31 Oct 2000 gwm   » (Master)

Today I sympathize with KDE. In the past, I have been very hostile to it, but the imense quantity of high quality translations to a a impressive number of languages has enchanted me. Human languages are very interesting and important cultural marks to be ignored in favor of some "English is enough" philosophy. My comments are based purely on my perception, and may be very unfair, but Gnome doesn't get anywhere near KDE with regard to cultural respect. This is probably because Gnome is mostly based in the US, and KDE mostly in Europe, and Americans have this awfully stupid idea that "Everyone knows English".

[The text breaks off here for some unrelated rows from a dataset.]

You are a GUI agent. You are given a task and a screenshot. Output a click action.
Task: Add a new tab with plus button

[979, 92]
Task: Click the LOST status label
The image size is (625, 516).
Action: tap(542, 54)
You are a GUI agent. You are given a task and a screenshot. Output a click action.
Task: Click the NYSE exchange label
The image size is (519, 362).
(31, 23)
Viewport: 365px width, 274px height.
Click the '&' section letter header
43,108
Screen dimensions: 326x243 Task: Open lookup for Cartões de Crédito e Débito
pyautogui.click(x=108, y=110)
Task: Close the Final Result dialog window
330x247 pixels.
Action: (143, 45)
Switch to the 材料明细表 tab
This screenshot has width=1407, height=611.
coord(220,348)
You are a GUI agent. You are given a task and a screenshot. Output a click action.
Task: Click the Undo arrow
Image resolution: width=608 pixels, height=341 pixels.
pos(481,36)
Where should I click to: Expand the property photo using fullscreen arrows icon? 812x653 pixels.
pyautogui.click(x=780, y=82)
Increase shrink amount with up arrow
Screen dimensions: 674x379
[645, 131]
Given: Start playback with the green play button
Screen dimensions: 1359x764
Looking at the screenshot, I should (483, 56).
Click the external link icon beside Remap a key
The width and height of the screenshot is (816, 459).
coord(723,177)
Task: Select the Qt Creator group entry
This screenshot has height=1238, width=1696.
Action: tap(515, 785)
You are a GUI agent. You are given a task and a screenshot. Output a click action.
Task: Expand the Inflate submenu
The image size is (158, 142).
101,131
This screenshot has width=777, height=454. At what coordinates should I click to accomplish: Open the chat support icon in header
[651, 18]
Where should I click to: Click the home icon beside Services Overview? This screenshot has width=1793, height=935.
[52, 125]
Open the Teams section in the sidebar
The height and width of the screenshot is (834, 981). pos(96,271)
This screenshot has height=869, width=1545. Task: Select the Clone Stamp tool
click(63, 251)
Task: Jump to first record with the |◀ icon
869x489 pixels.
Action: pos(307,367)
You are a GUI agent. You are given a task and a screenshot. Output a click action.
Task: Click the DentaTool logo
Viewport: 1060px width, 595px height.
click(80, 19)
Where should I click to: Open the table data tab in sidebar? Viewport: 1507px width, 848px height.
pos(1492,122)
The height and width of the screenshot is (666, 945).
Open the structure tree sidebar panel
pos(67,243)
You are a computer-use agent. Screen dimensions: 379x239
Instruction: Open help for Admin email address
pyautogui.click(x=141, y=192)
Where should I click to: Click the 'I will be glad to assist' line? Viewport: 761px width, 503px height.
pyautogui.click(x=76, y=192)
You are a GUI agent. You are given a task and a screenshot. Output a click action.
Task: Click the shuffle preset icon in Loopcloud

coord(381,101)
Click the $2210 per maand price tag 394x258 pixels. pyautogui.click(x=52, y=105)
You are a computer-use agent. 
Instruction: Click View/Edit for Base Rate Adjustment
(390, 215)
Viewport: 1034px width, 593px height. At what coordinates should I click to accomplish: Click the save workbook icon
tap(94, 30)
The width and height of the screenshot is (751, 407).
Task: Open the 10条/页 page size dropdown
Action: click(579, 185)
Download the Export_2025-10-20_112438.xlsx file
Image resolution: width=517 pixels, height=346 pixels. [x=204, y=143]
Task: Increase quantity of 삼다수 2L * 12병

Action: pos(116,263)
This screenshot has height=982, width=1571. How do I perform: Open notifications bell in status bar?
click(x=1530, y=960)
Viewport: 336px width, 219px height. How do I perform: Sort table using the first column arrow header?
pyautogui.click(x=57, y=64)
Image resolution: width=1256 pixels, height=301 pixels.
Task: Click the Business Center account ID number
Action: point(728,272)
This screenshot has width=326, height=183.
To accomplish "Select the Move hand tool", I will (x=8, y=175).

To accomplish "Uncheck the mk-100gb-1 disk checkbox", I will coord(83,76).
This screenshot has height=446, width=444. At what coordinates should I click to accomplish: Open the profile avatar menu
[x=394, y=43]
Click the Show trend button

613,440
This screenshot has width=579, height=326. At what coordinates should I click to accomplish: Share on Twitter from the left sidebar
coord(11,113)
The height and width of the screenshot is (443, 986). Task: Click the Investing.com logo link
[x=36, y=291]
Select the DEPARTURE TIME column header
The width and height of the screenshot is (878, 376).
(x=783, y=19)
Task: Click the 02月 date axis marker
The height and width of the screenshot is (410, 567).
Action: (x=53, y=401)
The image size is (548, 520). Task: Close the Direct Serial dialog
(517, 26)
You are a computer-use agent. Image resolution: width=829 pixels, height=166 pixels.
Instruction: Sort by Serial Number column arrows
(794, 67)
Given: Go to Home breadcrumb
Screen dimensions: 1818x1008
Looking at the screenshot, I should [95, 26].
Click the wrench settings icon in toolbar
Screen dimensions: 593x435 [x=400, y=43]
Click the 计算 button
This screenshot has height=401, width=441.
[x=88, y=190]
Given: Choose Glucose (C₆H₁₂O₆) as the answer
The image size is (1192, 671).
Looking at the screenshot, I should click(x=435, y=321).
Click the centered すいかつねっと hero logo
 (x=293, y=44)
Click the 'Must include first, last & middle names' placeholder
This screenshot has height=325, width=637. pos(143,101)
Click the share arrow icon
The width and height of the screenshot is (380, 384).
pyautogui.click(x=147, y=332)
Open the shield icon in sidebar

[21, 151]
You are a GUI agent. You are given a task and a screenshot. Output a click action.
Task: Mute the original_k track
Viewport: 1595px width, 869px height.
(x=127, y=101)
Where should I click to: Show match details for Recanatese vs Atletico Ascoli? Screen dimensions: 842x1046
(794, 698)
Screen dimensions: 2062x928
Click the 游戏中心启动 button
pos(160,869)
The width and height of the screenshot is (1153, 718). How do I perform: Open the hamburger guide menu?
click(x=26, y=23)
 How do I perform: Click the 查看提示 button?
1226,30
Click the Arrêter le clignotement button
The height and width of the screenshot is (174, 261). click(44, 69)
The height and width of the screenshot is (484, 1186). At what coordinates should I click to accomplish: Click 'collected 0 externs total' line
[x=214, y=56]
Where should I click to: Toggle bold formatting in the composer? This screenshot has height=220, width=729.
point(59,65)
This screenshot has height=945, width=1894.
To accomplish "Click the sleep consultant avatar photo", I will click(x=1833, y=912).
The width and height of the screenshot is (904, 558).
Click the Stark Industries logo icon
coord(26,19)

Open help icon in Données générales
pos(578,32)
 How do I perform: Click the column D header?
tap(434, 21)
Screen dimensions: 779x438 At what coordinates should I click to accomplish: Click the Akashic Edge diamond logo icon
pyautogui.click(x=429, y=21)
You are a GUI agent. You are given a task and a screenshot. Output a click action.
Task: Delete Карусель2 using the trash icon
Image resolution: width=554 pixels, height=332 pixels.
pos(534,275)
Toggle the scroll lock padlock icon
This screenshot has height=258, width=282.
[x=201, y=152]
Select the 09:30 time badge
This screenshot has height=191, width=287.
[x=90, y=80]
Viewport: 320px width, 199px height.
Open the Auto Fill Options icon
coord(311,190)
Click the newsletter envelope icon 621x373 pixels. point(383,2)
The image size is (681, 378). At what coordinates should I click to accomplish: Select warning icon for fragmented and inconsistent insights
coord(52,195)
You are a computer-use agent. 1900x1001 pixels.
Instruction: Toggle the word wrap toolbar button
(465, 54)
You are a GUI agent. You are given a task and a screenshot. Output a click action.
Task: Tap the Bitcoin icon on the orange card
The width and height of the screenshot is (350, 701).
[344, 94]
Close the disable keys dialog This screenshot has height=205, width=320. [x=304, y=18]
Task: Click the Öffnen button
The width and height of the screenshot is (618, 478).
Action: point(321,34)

Brazil is even worse when it comes to languages - the US at least has millions of immigrants who take their cultures with them, but Brazil is a Portuguese-only country. There are no major groups speaking any other language. The Brazilian computer culture has widely adopted English, though, (even if not everyone's ability with English is great, as you can see in this diary entry) and demonstrated very little respect for Portuguese while at it. Years of 8-bit unclean code and incompatible character sets have given place to a horrible byproduct of written Portuguese, with all accents ignored or at least changed to a informal two-character encoding set. The relative verbosity of Portuguese (English is so compact) caused people to invent a number of ugly abbreviations.This entire scenario means many Brazilians, even in their blissfully monolingual country actually prefer English to Portuguese on their computer screens. Low quality localized software plays a great role in this - I have been advised to stick with the English version of MacOS on my Macintosh, for example. Gnome is also a great example of this - yes, Gnome comes with gettext support, but this is only a small part of the game. A gmc window, for example, has buttons with descriptions, and the lenght of these descriptions defines the minimal width of a window. With gmc properly translated to Portuguese the windows won't fit into 640x480, and will take considerable screen space on 800x600. This isn't exactly attractive, and if the translators didn't invent some alternative though not very proper terms, this could be a very good reason for not using Portuguese at all.

This decayed descendent of English and Portuguese that's used in Brazil is actually one major obstacle to popular adoption of computing. Nobody wants to learn a new language (and another culture) before sitting in front of computer, and a technical conversation is probably not even possible without using a number of English words. And even people who can at least read English shouldn't want to see a non-native language on their screens, nor settle with low-quality localized software. KDE is a great environment, and it is culturaly respectful at least to the cultures I care about. Maybe Gnome will be successful in the US, but everywhere else it can't match KDE.

But then, I'm only whining, I may be completely wrong and unfair to the hard work of a number of people, I don't follow nor contribute to either project, and my text is extremely confusing - I intended only to talk about how cool KDE's translations are when I started.